“People would say things like, ‘Isn’t it much easier to stamp a body panel, then weld it together with something else instead of trying to make a machine that can make it all?’” recalls Rogers. “But I was inspired by additive manufacturing, so we started to search far and wide for technologies and processes and machines that could allow us to [print one part].”
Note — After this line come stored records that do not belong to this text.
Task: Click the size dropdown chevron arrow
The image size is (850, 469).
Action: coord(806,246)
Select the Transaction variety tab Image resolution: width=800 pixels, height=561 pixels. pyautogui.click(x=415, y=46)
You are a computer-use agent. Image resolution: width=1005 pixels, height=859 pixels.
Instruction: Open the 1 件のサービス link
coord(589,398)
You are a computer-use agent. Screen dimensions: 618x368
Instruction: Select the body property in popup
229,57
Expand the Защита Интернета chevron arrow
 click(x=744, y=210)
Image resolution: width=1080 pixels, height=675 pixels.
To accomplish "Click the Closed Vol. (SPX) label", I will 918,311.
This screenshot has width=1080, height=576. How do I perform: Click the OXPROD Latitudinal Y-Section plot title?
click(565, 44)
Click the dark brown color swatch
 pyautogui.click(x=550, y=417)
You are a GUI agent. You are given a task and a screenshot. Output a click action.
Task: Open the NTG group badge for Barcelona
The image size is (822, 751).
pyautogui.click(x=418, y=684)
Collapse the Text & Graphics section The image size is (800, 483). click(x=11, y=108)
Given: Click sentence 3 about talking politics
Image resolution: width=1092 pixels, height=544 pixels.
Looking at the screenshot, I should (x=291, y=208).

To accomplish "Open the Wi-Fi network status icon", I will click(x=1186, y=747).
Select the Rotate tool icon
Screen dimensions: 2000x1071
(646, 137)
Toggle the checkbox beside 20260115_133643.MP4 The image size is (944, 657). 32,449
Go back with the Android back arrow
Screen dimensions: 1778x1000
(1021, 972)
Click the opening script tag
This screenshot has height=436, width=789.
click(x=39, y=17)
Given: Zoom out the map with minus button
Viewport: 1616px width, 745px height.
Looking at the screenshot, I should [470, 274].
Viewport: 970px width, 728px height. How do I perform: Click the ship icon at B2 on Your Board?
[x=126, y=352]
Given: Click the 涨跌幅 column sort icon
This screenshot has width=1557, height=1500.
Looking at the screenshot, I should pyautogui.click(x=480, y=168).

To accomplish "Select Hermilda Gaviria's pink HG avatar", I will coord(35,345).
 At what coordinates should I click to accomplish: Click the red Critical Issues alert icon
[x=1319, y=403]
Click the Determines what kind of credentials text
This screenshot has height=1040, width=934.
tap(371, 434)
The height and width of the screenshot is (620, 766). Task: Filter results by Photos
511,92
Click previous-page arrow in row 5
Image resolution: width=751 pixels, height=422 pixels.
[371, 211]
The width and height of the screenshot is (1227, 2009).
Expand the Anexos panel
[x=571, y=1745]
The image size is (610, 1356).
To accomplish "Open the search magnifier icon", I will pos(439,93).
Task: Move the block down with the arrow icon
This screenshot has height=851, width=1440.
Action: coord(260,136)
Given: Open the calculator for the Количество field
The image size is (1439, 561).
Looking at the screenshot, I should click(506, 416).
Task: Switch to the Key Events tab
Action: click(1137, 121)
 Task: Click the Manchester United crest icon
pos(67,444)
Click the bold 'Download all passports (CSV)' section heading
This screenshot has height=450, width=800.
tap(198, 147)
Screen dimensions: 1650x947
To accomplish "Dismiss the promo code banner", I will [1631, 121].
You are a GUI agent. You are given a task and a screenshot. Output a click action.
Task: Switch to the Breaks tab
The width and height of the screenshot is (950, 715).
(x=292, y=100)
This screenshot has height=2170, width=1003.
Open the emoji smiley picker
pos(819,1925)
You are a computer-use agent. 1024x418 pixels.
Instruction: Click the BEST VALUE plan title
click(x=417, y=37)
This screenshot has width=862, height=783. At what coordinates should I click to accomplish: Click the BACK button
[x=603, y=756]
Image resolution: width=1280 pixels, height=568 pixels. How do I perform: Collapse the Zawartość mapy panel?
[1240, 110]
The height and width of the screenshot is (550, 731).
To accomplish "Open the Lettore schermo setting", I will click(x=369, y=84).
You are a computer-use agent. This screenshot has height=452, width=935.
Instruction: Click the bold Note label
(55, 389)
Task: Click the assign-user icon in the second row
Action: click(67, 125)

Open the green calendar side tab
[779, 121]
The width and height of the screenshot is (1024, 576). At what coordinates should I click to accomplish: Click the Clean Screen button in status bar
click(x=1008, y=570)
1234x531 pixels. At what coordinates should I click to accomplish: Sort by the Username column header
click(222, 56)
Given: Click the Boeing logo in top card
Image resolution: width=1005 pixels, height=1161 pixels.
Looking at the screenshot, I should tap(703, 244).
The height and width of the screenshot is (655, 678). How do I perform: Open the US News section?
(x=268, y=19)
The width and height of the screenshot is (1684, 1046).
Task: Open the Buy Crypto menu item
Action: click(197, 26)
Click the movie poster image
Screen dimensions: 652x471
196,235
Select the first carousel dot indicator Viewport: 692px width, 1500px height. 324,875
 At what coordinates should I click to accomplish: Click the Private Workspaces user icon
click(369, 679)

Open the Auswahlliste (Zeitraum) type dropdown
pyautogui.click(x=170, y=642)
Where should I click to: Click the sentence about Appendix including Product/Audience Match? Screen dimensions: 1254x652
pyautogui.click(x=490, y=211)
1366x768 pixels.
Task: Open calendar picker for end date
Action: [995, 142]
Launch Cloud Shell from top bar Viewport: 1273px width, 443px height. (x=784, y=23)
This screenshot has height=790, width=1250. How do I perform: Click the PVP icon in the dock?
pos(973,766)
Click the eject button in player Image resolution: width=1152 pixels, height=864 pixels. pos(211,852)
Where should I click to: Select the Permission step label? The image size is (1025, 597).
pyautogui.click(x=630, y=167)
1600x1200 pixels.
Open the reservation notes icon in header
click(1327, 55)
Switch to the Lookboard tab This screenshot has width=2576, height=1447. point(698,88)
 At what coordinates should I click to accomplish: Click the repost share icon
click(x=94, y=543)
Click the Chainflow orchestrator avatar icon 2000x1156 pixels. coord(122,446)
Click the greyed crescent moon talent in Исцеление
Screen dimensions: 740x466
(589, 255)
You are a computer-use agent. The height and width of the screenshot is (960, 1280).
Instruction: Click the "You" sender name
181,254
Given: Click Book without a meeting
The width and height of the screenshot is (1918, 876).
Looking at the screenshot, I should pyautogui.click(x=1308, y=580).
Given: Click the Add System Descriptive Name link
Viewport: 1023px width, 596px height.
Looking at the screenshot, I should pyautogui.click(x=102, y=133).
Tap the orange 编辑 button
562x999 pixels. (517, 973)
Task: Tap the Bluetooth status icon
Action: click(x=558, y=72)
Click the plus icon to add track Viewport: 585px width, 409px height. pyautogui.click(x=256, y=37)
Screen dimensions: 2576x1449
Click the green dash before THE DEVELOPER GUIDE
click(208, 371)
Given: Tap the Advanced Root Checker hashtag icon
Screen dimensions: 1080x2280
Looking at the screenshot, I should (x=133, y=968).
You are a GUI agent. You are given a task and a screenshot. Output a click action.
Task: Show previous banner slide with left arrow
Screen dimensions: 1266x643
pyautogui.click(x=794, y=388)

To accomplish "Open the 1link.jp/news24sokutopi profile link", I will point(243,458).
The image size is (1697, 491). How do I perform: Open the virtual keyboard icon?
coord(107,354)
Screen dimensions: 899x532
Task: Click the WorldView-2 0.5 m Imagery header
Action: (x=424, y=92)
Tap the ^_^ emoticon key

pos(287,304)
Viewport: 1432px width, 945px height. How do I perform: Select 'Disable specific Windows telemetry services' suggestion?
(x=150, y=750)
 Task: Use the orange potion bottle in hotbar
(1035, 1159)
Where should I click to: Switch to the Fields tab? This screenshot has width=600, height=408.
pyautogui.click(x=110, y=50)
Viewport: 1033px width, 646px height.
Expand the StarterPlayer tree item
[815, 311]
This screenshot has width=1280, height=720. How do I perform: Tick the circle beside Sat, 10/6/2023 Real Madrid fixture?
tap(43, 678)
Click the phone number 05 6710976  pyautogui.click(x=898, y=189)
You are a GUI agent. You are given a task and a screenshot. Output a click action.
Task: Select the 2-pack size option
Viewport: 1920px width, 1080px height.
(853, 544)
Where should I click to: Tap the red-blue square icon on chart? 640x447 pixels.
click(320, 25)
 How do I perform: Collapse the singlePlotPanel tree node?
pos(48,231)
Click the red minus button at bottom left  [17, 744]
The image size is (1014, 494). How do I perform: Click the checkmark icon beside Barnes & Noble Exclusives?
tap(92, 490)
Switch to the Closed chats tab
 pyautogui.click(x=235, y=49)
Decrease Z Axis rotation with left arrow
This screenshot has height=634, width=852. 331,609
The search ended 18 months ago at the U.S. Department of Energy’s Oak Ridge National Laboratory’s (ORNL) Manufacturing Demonstration Facility in Oak Ridge, Tenn., where Rogers and his team found a large-scale additive manufacturing system. “They were printing out large parts and then going back making them more accurate by milling them, and they were doing it so very quickly – way, way faster than your standard 3-D printer,” says Rogers. This past winter, Local Motors signed a cooperative research and development agreement with ORNL to advance the technology and make cars.

3-D Printed Car “Strati”

This rendering depicts the Strati two-person automobile, which will be 3-D printed this September.

The Strati will be 3-D printed from acrylonitrile butadiene styrene (ABS)thermoplastic that is reinforced with polyacrylonitrile (PAN) precursor chopped strand carbon fiber. Sabic will supply the carbon fiber in pellets, which can be fed into a plastic welder’s hopper. Once in the hopper, a screw forces the pellets down into a sleeve that heats them to approximately 210 degrees Celsius. The liquid reinforced plastic is then extruded out through a .30-inch diameter nozzle. Guided by CAD drawings that have been run through a slicing algorithm, the nozzle moves along an overhead carriage to lay down .16-inch layers of material. The layers cool within a few seconds and another layer can be put down. A heated build table keeps the layers just warm enough to adhere to each other.